Can PostgreSQL Use Nulls in Indexes?

indexindex-tuningpostgresqlpostgresql-9.1

I've been reading this book which says that

The database assumes that Indexed_Col IS NOT NULL covers too large a range to be useful, so the database will not drive to an index from this condition.

I recognize that the book is more than 10 years old, but it has already proven quite useful–Using instructions gleaned from its pages, I've sped a query up by a factor of ten.

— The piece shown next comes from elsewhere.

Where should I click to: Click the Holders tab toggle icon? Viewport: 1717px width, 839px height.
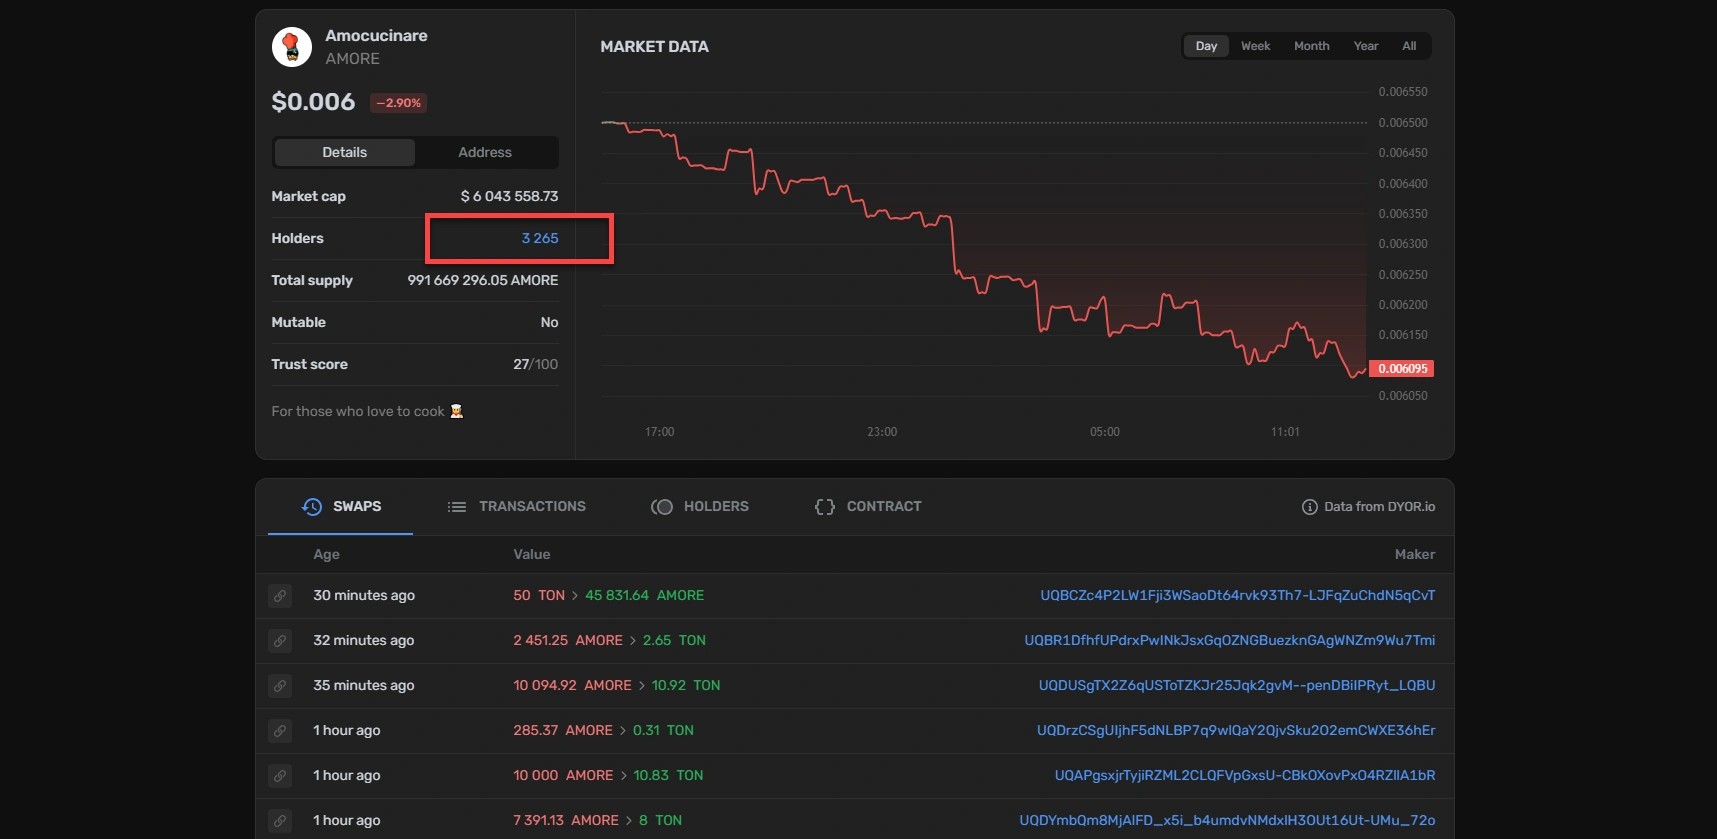pyautogui.click(x=662, y=507)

Further, in running EXPLAIN ANALYZE on a SELECT query, I've found that none of my indexes are being used, even when by all rights, they ought to be.

Thus, my question is:

Supposing there is a table which has a column, whose column definition includes "NOT NULL", and that an index exists which covers this column, would this index be used in a query of that table where the columns is part of the query?

Like:

CREATE TABLE my_table(
a varchar NOT NULL
);

CREATE INDEX ix_my_table ON my_table(a);

SELECT a from my_table;

Best Answer

PostgreSQL certainly can use an index for IS NOT NULL. I don't see any query planner assumptions about that condition, either.

If the null fraction for the column (pg_statistic.stanullfrac) is low enough to suggest that the index is usefully selective for the query, PostgreSQL will use an index.

I can't figure out what you're trying to say with:

If this is correct, is my understanding that an index on a column defined as "NOT NULL" not be used in a query which uses that column?

Certainly an index won't get used for an IS NOT NULL condition on a NOT NULL column. It'd always match 100% of rows, so a seqscan will almost always be much faster.

PostgreSQL won't use an index if the index doesn't filter out a large proportion of rows for a query. The only likely exception is when you're asking for a set of columns covered by a single index, in an order matching that of the index. PostgreSQL might do an index-only scan then. E.g. if there's an index on t(a, b, c) and you:

select a, b FROM t ORDER BY a, b, c;

PostgreSQL might use your index, even though no rows are filtered out, because it only has to read the index and can skip reading the heap, avoid doing a sort, etc.